**READING TEXT:**

··········

30 November 2022

Sotheby’s and Forsters - An Owner's Guide to Art - Part 1

Buying and owning art can be one of life's greatest joys. But while the drive to own art is often fuelled by an emotional connection with a piece or the prospect of holding a lucrative investment, it is important for buyers and owners of art to keep their wits about them, from both a legal and practical perspective.

Felix Hale (Sotheby's Tax, Heritage and UK Museums Team) and Jo Thompson (Forsters LLP) aim to point those wanting to buy, sell, and hold works of art in the right direction. This five-part mini-series will cover the following key areas:

  1. Acquiring and selling art;
  2. Transporting art;
  3. Maintaining your collection;
  4. Passing on your art collection to the next generation; and
  5. Art and philanthropy.

This piece is aimed primarily at private individuals with a UK tax exposure.

1 - Acquiring and Selling Art

Acquiring and selling art can often be an intimidating prospect, particularly for a first-time buyer or seller. Even well-versed art collectors can find the process hard to navigate.

In Part 1, we highlight key points that you may wish to consider when it comes to acquiring and selling art for personal use, either privately or by auction.

··········

**DATA SECTION:**
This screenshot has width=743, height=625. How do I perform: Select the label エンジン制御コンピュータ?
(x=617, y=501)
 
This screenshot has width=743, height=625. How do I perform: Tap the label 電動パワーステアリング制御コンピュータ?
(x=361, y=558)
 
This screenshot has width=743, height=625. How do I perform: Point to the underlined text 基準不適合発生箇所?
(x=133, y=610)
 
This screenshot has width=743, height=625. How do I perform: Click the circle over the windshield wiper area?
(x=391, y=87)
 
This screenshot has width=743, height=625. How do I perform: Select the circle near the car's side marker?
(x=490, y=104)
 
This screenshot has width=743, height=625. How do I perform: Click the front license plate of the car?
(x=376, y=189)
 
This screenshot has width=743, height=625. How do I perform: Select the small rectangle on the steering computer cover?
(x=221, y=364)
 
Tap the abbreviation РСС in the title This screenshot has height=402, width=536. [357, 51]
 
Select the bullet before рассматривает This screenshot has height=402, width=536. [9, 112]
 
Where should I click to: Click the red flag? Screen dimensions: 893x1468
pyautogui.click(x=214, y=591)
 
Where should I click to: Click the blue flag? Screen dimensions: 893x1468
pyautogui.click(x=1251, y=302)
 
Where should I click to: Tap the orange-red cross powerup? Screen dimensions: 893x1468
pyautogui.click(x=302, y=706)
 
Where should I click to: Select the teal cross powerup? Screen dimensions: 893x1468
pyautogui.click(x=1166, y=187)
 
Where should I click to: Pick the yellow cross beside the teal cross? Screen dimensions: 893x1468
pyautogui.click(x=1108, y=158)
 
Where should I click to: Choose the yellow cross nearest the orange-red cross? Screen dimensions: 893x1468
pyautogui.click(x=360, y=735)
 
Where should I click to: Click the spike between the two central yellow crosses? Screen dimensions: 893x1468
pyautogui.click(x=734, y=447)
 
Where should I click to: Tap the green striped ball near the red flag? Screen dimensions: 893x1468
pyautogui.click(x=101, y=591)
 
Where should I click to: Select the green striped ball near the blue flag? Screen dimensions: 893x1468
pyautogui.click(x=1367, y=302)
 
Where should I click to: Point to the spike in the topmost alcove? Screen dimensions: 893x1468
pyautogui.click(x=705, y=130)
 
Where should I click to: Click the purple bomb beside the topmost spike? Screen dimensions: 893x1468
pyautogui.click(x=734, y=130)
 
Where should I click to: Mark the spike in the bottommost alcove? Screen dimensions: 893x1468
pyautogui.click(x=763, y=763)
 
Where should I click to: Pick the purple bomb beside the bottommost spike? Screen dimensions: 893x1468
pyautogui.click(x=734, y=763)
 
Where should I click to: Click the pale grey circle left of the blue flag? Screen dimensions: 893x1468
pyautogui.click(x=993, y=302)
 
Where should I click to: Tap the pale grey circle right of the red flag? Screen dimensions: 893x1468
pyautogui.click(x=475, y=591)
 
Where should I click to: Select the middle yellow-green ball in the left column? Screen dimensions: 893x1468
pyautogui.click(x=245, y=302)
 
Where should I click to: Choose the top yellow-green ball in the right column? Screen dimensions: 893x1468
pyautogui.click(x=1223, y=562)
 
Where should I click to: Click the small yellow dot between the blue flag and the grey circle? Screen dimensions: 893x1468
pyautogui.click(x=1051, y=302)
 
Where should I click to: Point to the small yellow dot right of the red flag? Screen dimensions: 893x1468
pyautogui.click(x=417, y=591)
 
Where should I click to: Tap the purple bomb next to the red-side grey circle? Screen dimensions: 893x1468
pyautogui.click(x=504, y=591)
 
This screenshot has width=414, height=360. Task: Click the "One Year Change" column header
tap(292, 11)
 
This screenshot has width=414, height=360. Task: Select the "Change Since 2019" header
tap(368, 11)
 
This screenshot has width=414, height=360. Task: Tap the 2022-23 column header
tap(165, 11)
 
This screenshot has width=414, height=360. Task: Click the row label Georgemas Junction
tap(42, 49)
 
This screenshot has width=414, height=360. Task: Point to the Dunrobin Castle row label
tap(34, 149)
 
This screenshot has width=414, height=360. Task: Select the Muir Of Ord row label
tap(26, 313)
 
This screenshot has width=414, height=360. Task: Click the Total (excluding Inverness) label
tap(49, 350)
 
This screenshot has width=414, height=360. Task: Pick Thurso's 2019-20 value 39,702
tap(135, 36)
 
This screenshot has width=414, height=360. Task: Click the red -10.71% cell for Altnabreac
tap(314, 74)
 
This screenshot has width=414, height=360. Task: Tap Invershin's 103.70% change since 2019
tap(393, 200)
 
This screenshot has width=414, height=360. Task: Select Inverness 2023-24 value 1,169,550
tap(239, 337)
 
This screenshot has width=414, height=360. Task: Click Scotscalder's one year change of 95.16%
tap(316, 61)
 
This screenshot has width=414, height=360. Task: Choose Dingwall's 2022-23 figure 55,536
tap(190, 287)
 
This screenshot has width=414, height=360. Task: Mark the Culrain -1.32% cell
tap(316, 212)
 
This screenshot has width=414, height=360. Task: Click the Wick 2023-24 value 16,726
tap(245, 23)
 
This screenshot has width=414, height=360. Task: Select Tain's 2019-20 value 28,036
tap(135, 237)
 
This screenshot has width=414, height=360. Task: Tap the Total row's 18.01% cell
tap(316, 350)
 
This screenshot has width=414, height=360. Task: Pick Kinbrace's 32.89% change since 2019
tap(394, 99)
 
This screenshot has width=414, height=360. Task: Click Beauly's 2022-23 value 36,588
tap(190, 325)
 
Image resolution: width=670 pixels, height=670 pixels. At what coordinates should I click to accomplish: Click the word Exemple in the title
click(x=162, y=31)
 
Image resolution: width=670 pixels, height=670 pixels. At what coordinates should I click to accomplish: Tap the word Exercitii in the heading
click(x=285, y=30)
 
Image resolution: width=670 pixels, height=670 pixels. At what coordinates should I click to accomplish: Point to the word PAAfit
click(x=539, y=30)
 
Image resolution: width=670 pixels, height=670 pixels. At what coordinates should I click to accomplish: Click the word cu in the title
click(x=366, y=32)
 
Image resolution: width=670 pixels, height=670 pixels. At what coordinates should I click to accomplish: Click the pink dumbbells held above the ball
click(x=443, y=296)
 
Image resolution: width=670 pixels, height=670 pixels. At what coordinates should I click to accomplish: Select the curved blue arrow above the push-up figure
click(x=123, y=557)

··········

In the art owner's guide, why does the opening say buyers and owners of art should keep their wits about them?

The drive to own art is often fueled by an emotional connection with a piece or by the prospect of a lucrative investment. So buyers and owners need to stay alert from both a legal and a practical perspective.